Your question is a complicated answer with many views among economist. I am somewhere between the Monaterist and the Austrian School view. As such the best way to let an economy recover is to allow the business cycle to take place with limited intervention. Economic contractions are inevitable in any free market. Unfortunately we have too often used contractions as an exuse for the political class to sieze control of entire industries, create massive market dislocations and distort prices. All in the name of saving society, while all they really do is wreak economic havoc. The larger the intervention the slower and less vibrant the recoveries are.
In order to have a "quick" recovery, I believe we have to have a "quick" decline. Often this means a more severe contraction over a shorter time frame to work off economic excess. However, over the last century in the US the policy has been very intervention based both from fiscal and monetary policy. And the recoveries are often less vibrant depending on the size of the intervention. Unfortunately it is not optically positive for a political leader to tell the public that sometimes they shouldn't do anything. So they often do too much and cause more damage and prolong economic contractions or slow the recovery.
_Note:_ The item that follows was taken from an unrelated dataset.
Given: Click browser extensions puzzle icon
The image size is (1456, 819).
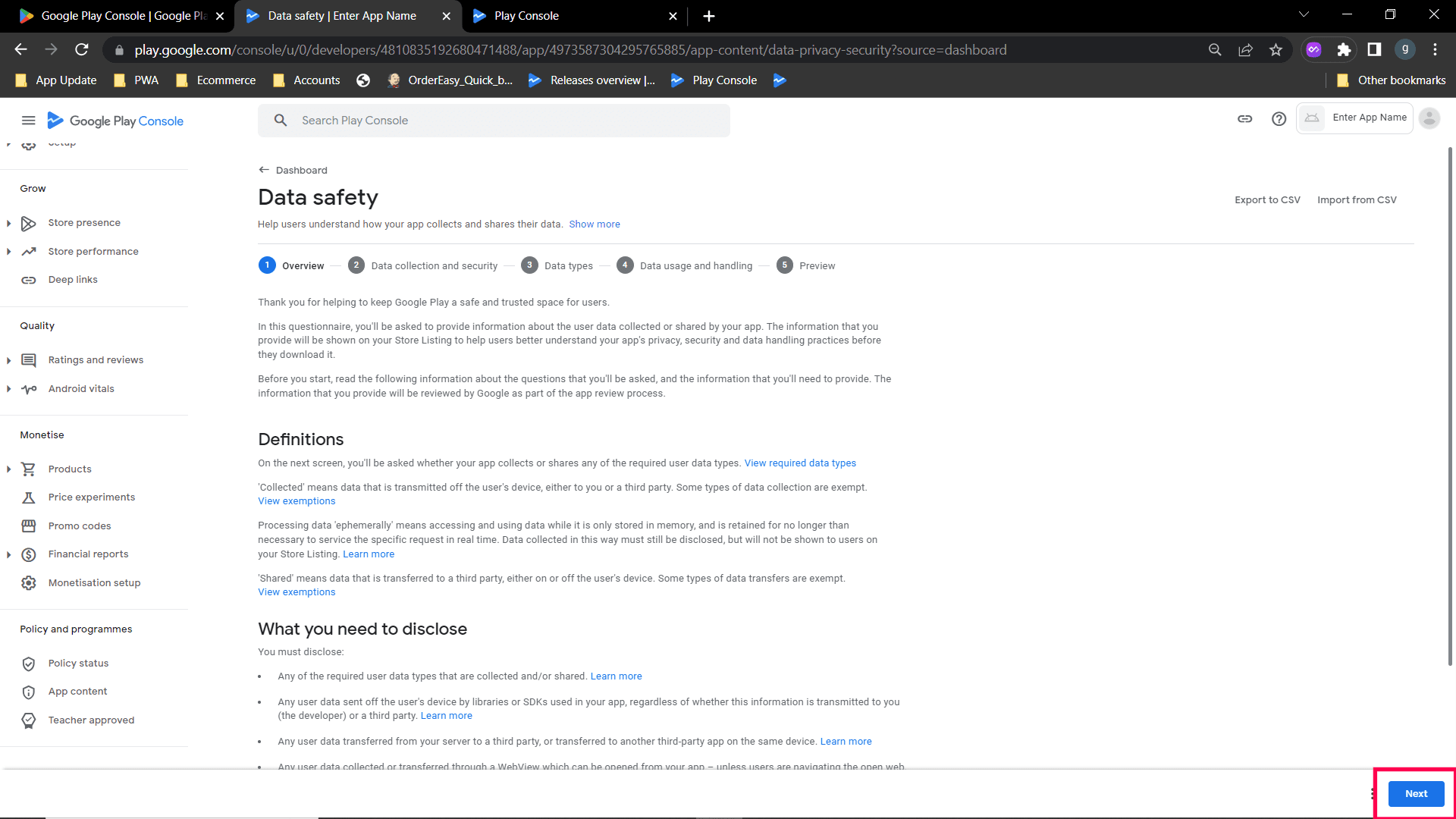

Peter Schiff recently wrote a great article on the actions of the Federal Reserve. He is just about spot on...http://capitalismmagazine.com/2012/12/no-way-out/
This is how I felt when the US economy plummeted in 2008! We should have let nature take its course! Our government shouldn't have further devalued the $ by fueling the economy with more of it to patch things. We'll need a new money system soon!
i don't know that we'll be changing currencies anytime soon. But i am fairly confident the Fed will continue to devalue along with other central banks to pass on the hidden tax increase to the poor through inflation, since there aren't enough rich.
Simple. They can dump the international Rothschild/Rockefeller banks stealing the production and wealth of their country, and produce a government FOR the people, enabling it to print debt free currency backed by something of actual value.
They can´t. Simple as it is.
Most economies that are in real trouble didn´t get there over night. But all failures have a background. In the case of the US, this is continuous overestimation of own abilities due to its sheer size. When economic problems started in the 70ties, almost half of world GDP was American made.
But at that time the US economy was already sick. The cancer of loosing the competitive edge already started to grow, only very few people noticed because the patient, the US economy looked too big and too healthy. One victorious war (cold war) and a couple of desolate wars later, a dot.com and a housing bubble later the relative size of the US economy has shrunk to less than 25% of world GDP. But what is worse, by now the American patient is no more able to feed himself. The patient is in sick bay and even to keep the bed he lying on from falling apart, the friendly world nurse is bringing in own supplies to keep well admired and formerly proud and healthy patient alive. All the patient can do is hand out some fake money (bonds) to the friendly world nurse. While the world nurse is building her own new and successful economy, the sick patient US can´t even contribute and participate in this success story. The patient produces too little of what the successful nurse needs. Patient US can´t keep the own bed in sick bay in order, how can patient US provide new beds for the nurses economies?
Sad story, i hope you could follow. There are two ways to recover, to cut out the cancer of loss of competitive edge: Devalue the own currency through inflation, by printing money out of thin air (the American way) or reduce the size of the economy so it harmonizes with productivity (internal devaluation, the Greek way). Neither way holds quick recovery, but the latter, the Greek way is more honest, even though more painful.
I have a Hub on extra oxygen policy for development. It is as follows, in broad outline: Make a loan on your own country by making an entry in the book of accounts. This can be done because we are in the floating rate system, not in the gold standard that required a gold deposit for every entry in the books. Then put up a counterpart (from income or current budget). Finally, make it a point to repay the loan. This loan plus interest are actually an expansion in the economy.
There should be a political will because the IMF will come after you. The IMF wants that you apply a loan from the World Bank that programs where the loan will be spent. Of course, you will pay interest to the World Bank that is actually a drain in your economy. There are several cases of countries that got a loan from the World Bank had their economies turned worse.